Along “The Way”
This is the Camino:
In a tiny village, a very old woman is walking her dustmop of a dog. A wind gust catches her funny little hat, and it goes sailing up the narrow cobblestone street. A tall, thin Spanish man, a peregrino with an outsized mochila strapped to his back which must weigh close to 50 pounds, runs uphill to grab the hat, brings it back to the lady, and places it on her head.
Many kilometers from the nearest village, a woman stands by the side of the Camino holding large paper sacks in each hand. They are full of pears and figs she has just picked. She calls to us as we pass by and insists we take some, more than we can carry. We find spaces in our mochilas. We eat the figs we have no room for.
I walk for days on the Norte with two Spanish men in their fifties, friends since their teens. I marvel at their ease with each other, their gentleness, their playfulness. Sometimes they lean in close to talk quietly to each other. Sometimes, when we set our packs down or when we stop for a café con leche, they fling their arms around each other’s shoulders. It is important for me to say—and I am sorry I have to say this—that these men are not gay. They are friends. That they express this physically, the way women do in our culture but men do not, both gladdens and saddens my heart.
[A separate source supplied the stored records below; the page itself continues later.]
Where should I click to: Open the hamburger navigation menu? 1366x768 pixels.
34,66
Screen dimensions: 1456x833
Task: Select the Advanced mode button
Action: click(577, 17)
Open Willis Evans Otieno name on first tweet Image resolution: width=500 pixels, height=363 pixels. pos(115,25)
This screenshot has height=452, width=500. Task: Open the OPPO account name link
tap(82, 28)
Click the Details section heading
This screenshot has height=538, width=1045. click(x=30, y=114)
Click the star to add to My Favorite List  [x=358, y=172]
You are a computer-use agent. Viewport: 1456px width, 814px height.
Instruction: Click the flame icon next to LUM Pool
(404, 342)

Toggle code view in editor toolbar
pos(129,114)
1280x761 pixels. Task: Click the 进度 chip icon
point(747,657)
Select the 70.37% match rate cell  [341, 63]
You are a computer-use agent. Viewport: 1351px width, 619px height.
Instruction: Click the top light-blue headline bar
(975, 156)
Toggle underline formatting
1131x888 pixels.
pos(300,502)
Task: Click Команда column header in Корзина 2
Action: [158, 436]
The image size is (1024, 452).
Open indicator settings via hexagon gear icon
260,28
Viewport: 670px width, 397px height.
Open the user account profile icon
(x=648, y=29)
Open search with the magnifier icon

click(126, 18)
I love to watch them.
Poli and Christina—both Spaniards—and I are trudging up a big hill in the hot afternoon sun. Christina is limping from shin splints. I am limping from an inflamed tendon. The Norte, with its pavement, its unrelenting ascents and descents, its long stages between rest stops, exacts its toll. We are all counting the kilometers until we reach the albergue. The last three or four kilometers always seem endless.
Poli is just ahead of us. He starts to whistle. I immediately recognize the tune but can hardly believe it. He is whistling the theme from The Bridge Over the River Kwai. I laugh so hard that I cry. Or maybe that’s the knee pain. I hum along, and we make it, all three of us, marching, to the albergue.